But these weren’t doubts that troubled the original audience. People then had a different standard for judging the truth of what they read. Newspaper stories, and even formal histories, routinely recorded people making impossibly high-flown speeches to each other at moments of dramatic crisis and revealing all their dread secrets in ornate soliloquies. The overall effect was somewhere between Gothic melodrama and the oratory of Cicero. Readers did not find it necessarily implausible. They would have found a modern reader’s objections to be niggling and irrelevant. Even if Stewart’s account wasn’t a naturalistic rendering of how people actually behave, that didn’t mean the underlying substance wasn’t, in all the most important senses, true.
And besides, there were many things about the pamphlet that were already known to be true. There really was a man named John Murrell (or possibly Murel, as the pamphlet spelled it, or Murrel, as some later writers favored) who had been put on trial in Tennessee for slave stealing. He had been convicted, and in the spring of 1835 he was in a Tennessee penitentiary. Virgil Stewart was also a real person, and it was a matter of public record that he had been a witness against Murrell at the trial. And then, too, there was that list Murrell had promised Stewart of all the members of the Mystic Clan. The pamphlet reproduced it in full. It was disturbingly plausible; it carefully mixed vague and not-quite-traceable names (somebody called Williamson in Kentucky, a D. Harris in Georgia) with the real names of some of the most prominent citizens in Tennessee and Kentucky. No wonder that the original readers found it so convincing—in fact, wholly terrifying.
In the spring of 1835, Virgil Stewart went on a speaking tour on the lower Mississippi. At each stop along the way, he repeated the charges made in the pamphlet: that the Mystic Clan was real, that it was organizing a slave insurrection, and that the entire South was in imminent peril. The arrest of Murrell hadn’t put an end to the plot; in fact, it had accelerated it. The original target date for the uprising had been Christmas Day of that year; now it had been pushed forward to the Fourth of July.

THE REQUEST
In the passage about the Mystic Clan pamphlet, to what date had the planned uprising been moved forward?

DATA SHOWN

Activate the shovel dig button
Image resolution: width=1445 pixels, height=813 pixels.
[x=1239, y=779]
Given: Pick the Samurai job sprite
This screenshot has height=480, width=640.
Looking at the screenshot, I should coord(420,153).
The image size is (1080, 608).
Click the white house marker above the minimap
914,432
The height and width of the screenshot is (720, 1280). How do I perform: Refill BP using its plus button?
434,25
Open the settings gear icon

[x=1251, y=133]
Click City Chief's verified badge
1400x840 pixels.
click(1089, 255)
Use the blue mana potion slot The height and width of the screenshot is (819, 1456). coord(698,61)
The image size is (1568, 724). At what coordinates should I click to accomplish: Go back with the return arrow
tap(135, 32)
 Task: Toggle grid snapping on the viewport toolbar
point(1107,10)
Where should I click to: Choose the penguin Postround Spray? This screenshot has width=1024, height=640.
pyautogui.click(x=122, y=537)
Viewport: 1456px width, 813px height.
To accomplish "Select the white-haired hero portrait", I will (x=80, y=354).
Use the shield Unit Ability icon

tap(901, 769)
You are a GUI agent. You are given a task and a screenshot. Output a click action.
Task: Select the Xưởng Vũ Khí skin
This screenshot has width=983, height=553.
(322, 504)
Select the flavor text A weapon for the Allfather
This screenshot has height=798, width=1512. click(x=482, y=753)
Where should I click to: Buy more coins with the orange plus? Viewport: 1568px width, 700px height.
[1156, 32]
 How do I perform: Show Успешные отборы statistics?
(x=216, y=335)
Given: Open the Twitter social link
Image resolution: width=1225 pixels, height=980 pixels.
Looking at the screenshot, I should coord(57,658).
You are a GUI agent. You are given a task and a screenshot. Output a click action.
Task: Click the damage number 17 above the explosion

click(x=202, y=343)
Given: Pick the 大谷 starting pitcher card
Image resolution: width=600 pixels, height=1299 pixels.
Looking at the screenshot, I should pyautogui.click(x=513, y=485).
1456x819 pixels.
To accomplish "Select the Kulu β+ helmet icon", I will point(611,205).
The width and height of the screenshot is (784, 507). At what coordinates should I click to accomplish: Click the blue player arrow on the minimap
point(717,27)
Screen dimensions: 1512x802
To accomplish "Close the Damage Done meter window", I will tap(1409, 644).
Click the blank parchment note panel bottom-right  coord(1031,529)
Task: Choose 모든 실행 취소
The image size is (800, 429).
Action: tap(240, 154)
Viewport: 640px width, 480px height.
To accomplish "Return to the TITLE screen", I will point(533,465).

CORRECT RESPONSE
The Fourth of July.